**Records from a dataset:**
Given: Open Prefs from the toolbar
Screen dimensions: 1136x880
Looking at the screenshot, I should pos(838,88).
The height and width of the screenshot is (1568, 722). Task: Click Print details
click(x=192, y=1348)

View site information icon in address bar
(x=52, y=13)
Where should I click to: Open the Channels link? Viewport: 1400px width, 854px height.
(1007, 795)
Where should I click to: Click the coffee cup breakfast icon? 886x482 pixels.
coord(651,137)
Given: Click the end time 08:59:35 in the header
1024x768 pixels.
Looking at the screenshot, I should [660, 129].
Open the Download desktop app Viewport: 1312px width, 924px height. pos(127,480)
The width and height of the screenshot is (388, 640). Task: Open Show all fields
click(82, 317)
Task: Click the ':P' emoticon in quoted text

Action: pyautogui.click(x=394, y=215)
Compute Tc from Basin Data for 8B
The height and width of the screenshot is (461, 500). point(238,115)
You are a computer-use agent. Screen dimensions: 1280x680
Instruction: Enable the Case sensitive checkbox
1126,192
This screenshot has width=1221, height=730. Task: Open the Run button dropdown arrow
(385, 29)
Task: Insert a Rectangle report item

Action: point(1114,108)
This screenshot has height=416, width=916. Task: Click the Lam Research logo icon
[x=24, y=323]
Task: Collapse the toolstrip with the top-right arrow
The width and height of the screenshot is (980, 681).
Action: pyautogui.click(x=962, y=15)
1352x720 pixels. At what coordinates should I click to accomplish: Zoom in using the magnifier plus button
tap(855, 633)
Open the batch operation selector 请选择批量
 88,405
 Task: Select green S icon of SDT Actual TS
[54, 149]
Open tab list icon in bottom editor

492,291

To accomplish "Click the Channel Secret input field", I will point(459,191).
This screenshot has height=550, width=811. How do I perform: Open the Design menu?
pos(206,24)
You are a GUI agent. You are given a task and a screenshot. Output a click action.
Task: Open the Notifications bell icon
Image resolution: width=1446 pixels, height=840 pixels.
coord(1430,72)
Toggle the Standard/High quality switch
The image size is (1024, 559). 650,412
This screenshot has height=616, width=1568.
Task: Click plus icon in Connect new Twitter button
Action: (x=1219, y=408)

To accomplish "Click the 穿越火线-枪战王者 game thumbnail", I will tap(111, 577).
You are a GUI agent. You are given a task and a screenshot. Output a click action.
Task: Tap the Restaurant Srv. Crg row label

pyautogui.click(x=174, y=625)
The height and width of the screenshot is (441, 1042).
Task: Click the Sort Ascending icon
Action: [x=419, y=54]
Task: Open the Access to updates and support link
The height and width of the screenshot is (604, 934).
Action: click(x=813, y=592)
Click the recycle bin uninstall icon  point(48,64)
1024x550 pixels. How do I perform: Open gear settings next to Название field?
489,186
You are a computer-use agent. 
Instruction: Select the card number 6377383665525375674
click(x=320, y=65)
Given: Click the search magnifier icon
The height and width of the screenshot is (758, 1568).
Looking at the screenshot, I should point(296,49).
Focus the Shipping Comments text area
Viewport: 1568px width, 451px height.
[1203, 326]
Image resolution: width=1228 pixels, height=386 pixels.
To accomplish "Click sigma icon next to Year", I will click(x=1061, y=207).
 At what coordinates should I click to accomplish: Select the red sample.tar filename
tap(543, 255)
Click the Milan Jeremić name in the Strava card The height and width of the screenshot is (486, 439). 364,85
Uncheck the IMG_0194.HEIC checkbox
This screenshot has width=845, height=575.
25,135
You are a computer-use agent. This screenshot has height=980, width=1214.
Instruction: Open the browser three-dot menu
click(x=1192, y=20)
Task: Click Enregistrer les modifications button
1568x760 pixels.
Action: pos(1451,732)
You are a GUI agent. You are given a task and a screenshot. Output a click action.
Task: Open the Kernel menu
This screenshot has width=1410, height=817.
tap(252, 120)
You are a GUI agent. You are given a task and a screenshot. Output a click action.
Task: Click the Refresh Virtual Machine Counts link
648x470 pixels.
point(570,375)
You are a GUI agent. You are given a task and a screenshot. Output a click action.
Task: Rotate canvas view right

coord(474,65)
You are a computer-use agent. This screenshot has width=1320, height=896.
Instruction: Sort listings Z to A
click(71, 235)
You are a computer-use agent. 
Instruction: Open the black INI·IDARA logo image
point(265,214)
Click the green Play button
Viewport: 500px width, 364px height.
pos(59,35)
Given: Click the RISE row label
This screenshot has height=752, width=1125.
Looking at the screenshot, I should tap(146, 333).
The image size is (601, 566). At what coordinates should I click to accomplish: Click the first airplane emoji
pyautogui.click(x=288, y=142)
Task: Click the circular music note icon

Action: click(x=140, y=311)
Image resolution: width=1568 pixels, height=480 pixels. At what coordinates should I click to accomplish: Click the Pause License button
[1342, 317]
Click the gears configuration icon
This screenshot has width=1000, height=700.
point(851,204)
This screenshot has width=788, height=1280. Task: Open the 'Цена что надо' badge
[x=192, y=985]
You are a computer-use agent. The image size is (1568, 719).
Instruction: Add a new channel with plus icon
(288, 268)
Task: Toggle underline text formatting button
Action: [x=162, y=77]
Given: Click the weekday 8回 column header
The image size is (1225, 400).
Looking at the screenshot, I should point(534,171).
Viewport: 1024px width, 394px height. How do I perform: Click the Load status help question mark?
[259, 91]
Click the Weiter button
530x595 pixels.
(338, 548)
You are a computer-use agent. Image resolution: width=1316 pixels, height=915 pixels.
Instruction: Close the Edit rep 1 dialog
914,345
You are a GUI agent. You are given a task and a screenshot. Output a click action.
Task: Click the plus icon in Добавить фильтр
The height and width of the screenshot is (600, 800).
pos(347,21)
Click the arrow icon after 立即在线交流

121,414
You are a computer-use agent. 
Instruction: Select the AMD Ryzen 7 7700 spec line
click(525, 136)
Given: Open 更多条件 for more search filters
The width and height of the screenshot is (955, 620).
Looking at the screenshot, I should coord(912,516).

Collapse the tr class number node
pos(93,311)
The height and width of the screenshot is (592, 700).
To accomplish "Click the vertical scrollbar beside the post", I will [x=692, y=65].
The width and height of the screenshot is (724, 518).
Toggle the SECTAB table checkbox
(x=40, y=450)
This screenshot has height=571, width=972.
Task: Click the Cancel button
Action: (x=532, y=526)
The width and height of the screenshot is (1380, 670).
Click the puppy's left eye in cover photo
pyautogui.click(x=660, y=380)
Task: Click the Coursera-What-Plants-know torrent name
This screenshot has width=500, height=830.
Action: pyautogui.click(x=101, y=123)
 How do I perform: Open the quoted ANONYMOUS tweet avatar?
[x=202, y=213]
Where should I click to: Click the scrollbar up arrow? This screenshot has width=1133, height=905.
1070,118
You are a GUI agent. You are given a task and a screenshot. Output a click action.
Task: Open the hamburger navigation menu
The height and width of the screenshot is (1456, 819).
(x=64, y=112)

**What needs to be done:**
Word for word, write out each of the records shown above.

**Task response:**
Given: Open Prefs from the toolbar
Screen dimensions: 1136x880
Looking at the screenshot, I should pos(838,88).
The height and width of the screenshot is (1568, 722). Task: Click Print details
click(x=192, y=1348)

View site information icon in address bar
(x=52, y=13)
Where should I click to: Open the Channels link? Viewport: 1400px width, 854px height.
(1007, 795)
Where should I click to: Click the coffee cup breakfast icon? 886x482 pixels.
coord(651,137)
Given: Click the end time 08:59:35 in the header
1024x768 pixels.
Looking at the screenshot, I should [660, 129].
Open the Download desktop app Viewport: 1312px width, 924px height. pos(127,480)
The width and height of the screenshot is (388, 640). Task: Open Show all fields
click(82, 317)
Task: Click the ':P' emoticon in quoted text

Action: pyautogui.click(x=394, y=215)
Compute Tc from Basin Data for 8B
The height and width of the screenshot is (461, 500). point(238,115)
You are a computer-use agent. Screen dimensions: 1280x680
Instruction: Enable the Case sensitive checkbox
1126,192
This screenshot has width=1221, height=730. Task: Open the Run button dropdown arrow
(385, 29)
Task: Insert a Rectangle report item

Action: point(1114,108)
This screenshot has height=416, width=916. Task: Click the Lam Research logo icon
[x=24, y=323]
Task: Collapse the toolstrip with the top-right arrow
The width and height of the screenshot is (980, 681).
Action: pyautogui.click(x=962, y=15)
1352x720 pixels. At what coordinates should I click to accomplish: Zoom in using the magnifier plus button
tap(855, 633)
Open the batch operation selector 请选择批量
 88,405
 Task: Select green S icon of SDT Actual TS
[54, 149]
Open tab list icon in bottom editor

492,291

To accomplish "Click the Channel Secret input field", I will point(459,191).
This screenshot has height=550, width=811. How do I perform: Open the Design menu?
pos(206,24)
You are a GUI agent. You are given a task and a screenshot. Output a click action.
Task: Open the Notifications bell icon
Image resolution: width=1446 pixels, height=840 pixels.
coord(1430,72)
Toggle the Standard/High quality switch
The image size is (1024, 559). 650,412
This screenshot has height=616, width=1568.
Task: Click plus icon in Connect new Twitter button
Action: (x=1219, y=408)

To accomplish "Click the 穿越火线-枪战王者 game thumbnail", I will tap(111, 577).
You are a GUI agent. You are given a task and a screenshot. Output a click action.
Task: Tap the Restaurant Srv. Crg row label

pyautogui.click(x=174, y=625)
The height and width of the screenshot is (441, 1042).
Task: Click the Sort Ascending icon
Action: [x=419, y=54]
Task: Open the Access to updates and support link
The height and width of the screenshot is (604, 934).
Action: click(x=813, y=592)
Click the recycle bin uninstall icon  point(48,64)
1024x550 pixels. How do I perform: Open gear settings next to Название field?
489,186
You are a computer-use agent. 
Instruction: Select the card number 6377383665525375674
click(x=320, y=65)
Given: Click the search magnifier icon
The height and width of the screenshot is (758, 1568).
Looking at the screenshot, I should point(296,49).
Focus the Shipping Comments text area
Viewport: 1568px width, 451px height.
[1203, 326]
Image resolution: width=1228 pixels, height=386 pixels.
To accomplish "Click sigma icon next to Year", I will click(x=1061, y=207).
 At what coordinates should I click to accomplish: Select the red sample.tar filename
tap(543, 255)
Click the Milan Jeremić name in the Strava card The height and width of the screenshot is (486, 439). 364,85
Uncheck the IMG_0194.HEIC checkbox
This screenshot has width=845, height=575.
25,135
You are a computer-use agent. This screenshot has height=980, width=1214.
Instruction: Open the browser three-dot menu
click(x=1192, y=20)
Task: Click Enregistrer les modifications button
1568x760 pixels.
Action: pos(1451,732)
You are a GUI agent. You are given a task and a screenshot. Output a click action.
Task: Open the Kernel menu
This screenshot has width=1410, height=817.
tap(252, 120)
You are a GUI agent. You are given a task and a screenshot. Output a click action.
Task: Click the Refresh Virtual Machine Counts link
648x470 pixels.
point(570,375)
You are a GUI agent. You are given a task and a screenshot. Output a click action.
Task: Rotate canvas view right

coord(474,65)
You are a computer-use agent. This screenshot has width=1320, height=896.
Instruction: Sort listings Z to A
click(71, 235)
You are a computer-use agent. 
Instruction: Open the black INI·IDARA logo image
point(265,214)
Click the green Play button
Viewport: 500px width, 364px height.
pos(59,35)
Given: Click the RISE row label
This screenshot has height=752, width=1125.
Looking at the screenshot, I should tap(146, 333).
The image size is (601, 566). At what coordinates should I click to accomplish: Click the first airplane emoji
pyautogui.click(x=288, y=142)
Task: Click the circular music note icon

Action: click(x=140, y=311)
Image resolution: width=1568 pixels, height=480 pixels. At what coordinates should I click to accomplish: Click the Pause License button
[1342, 317]
Click the gears configuration icon
This screenshot has width=1000, height=700.
point(851,204)
This screenshot has width=788, height=1280. Task: Open the 'Цена что надо' badge
[x=192, y=985]
You are a computer-use agent. The image size is (1568, 719).
Instruction: Add a new channel with plus icon
(288, 268)
Task: Toggle underline text formatting button
Action: [x=162, y=77]
Given: Click the weekday 8回 column header
The image size is (1225, 400).
Looking at the screenshot, I should point(534,171).
Viewport: 1024px width, 394px height. How do I perform: Click the Load status help question mark?
[259, 91]
Click the Weiter button
530x595 pixels.
(338, 548)
You are a computer-use agent. Image resolution: width=1316 pixels, height=915 pixels.
Instruction: Close the Edit rep 1 dialog
914,345
You are a GUI agent. You are given a task and a screenshot. Output a click action.
Task: Click the plus icon in Добавить фильтр
The height and width of the screenshot is (600, 800).
pos(347,21)
Click the arrow icon after 立即在线交流

121,414
You are a computer-use agent. 
Instruction: Select the AMD Ryzen 7 7700 spec line
click(525, 136)
Given: Open 更多条件 for more search filters
The width and height of the screenshot is (955, 620).
Looking at the screenshot, I should coord(912,516).

Collapse the tr class number node
pos(93,311)
The height and width of the screenshot is (592, 700).
To accomplish "Click the vertical scrollbar beside the post", I will [x=692, y=65].
The width and height of the screenshot is (724, 518).
Toggle the SECTAB table checkbox
(x=40, y=450)
This screenshot has height=571, width=972.
Task: Click the Cancel button
Action: (x=532, y=526)
The width and height of the screenshot is (1380, 670).
Click the puppy's left eye in cover photo
pyautogui.click(x=660, y=380)
Task: Click the Coursera-What-Plants-know torrent name
This screenshot has width=500, height=830.
Action: pyautogui.click(x=101, y=123)
 How do I perform: Open the quoted ANONYMOUS tweet avatar?
[x=202, y=213]
Where should I click to: Click the scrollbar up arrow? This screenshot has width=1133, height=905.
1070,118
You are a GUI agent. You are given a task and a screenshot. Output a click action.
Task: Open the hamburger navigation menu
The height and width of the screenshot is (1456, 819).
(x=64, y=112)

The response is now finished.